Presenting still more sports media notes after spending part of yesterday asking your forgiveness for the past year's transgressions in print and on the Web:
* On Tuesday, Versus - motto: "We're so much more than hockey; we run movies you don't care to watch, either" - debuts a show that has been a good idea just waiting to happen. Here's hoping the execution matches the anticipation.
Sports Soup will run Tuesdays and Thursdays at 10 p.m. It's a version of E!'s The Soup, which, in the versions called Talk Soup with Greg Kinnear and John Henson, and now again with Joel McHale, has replayed clips of outrageous television shows - mainly of the talk and reality variety - and offered hilariously snarky commentary. Sports Soup plans to apply that formula to sports programming.
It won't exactly be highbrow, but this is sports, after all. How un-highbrow? In a sample clip provided by Versus, host Matt Iseman (Style Network's Clean House) comments on the vicious hit by Maryland's Kevin Barnes that made California's Jahvid Best vomit: "Finally, there is something on the field that stinks worse than the Raiders."
OK, that isn't exactly the Algonquin Round Table, but let's give this show a chance.
* Of note about Sports Soup's host: Iseman gave up medicine nine years ago to become a stand-up comic. He graduated from Princeton and Columbia medical school. His parents must be so proud.
He said of Sports Soup's content: "I like to think of it as the clips you'd forward to your buddies the next day. ... It's basically going to be all of the cool stuff."
And though the footage will include embarrassing moments for athletes and broadcasters, "we're not looking to tear anybody down."
Gee, what fun is that?
* You'll probably be seeing much the same MASN crew doing Orioles games next year, and thus far Gary Thorne and reporter Amber Theoharis said their options have been picked up for next season. Others expect to return, as well.
"I'd certainly like to come back and broadcast," said analyst Jim Palmer, who added that he should be hearing from the club soon.
* I certainly enjoy the enthusiasm of Rick "Doc" Walker's commentary on Atlantic Coast Conference football. But just what does he mean by "walking the dog"? When I first heard him say a team was walking the dog, I thought it was some reference to its running game. Then, the last time I heard him say the phrase, it sounded as if he was referring simply to a team's taking over a game. Just add it to the long list of sports-related things I don't understand.

| Data extracts |
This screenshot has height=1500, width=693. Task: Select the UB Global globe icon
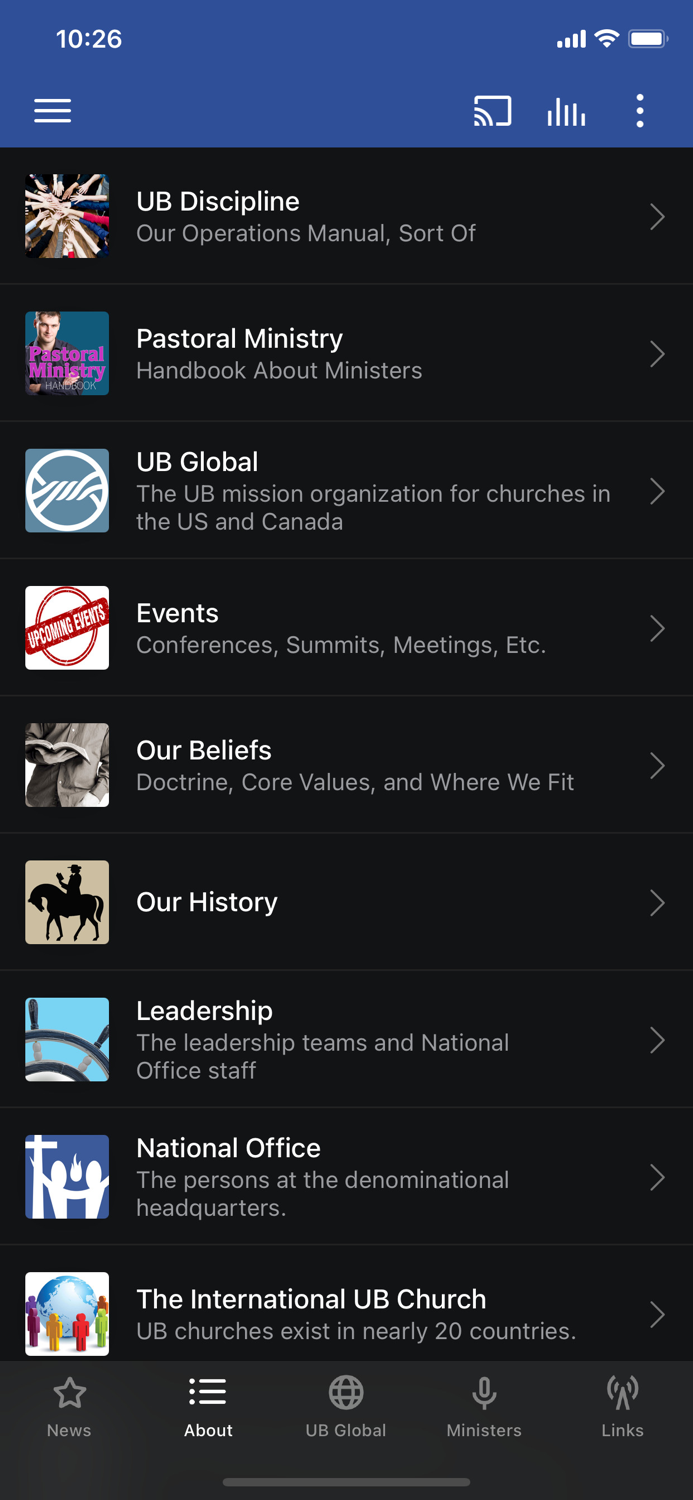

--

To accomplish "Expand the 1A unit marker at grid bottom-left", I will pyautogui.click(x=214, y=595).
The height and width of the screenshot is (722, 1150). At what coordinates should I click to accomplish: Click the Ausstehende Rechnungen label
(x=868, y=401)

| Tasks to perform |
1 – According to the sports media column, what did Matt Iseman give up nine years ago to become a stand-up comic?
2 – Condense the paragraph of the sports media column that begins "Sports Soup will run Tuesdays" into one or two sentences, keeping its main facts.
3 – Take the sports media column further, writing on from its last sentence.
The entries are separate material and have no connection to the sports media column.

| Answers to the exercises |
1 – Medicine.

2 – Sports Soup airs Tuesdays and Thursdays at 10 p.m. and adapts E!'s The Soup (earlier Talk Soup with Greg Kinnear and John Henson, now again hosted by Joel McHale), which replays clips of outrageous talk and reality shows with snarky commentary, bringing that formula to sports programming.

3 –
* Speaking of college football and things I don't understand, why was it during Saturday's Penn State-Purdue game that ESPN announcers Dave Pasch and Andre Ware spent about five minutes of playing time at the start of the second half almost totally occupied talking about Nittany Lions coach Joe Paterno and his counterpart, Joe Tiller? Pasch and Ware discussed how long Paterno should be allowed to stay at Penn State, Tiller's love of fishing and various other coach-centric topics. I guess the game was too boring to talk about.
* Appearing on Showtime's Inside the NFL, Warren Sapp said he wasn't impressed by the performance of the Tennessee Titans' Albert Haynesworth against the Ravens - while adding a bit of a diss to a Ravens lineman. "This week, I went inside the film," Sapp said, according to highlights from the network, "because when you tell me you have the best defensive player in the game right now, you have to jump off that screen. ... When you talk about the best player in the game being dumped on his head by a guy named Ben Grubbs, are you kidding me?"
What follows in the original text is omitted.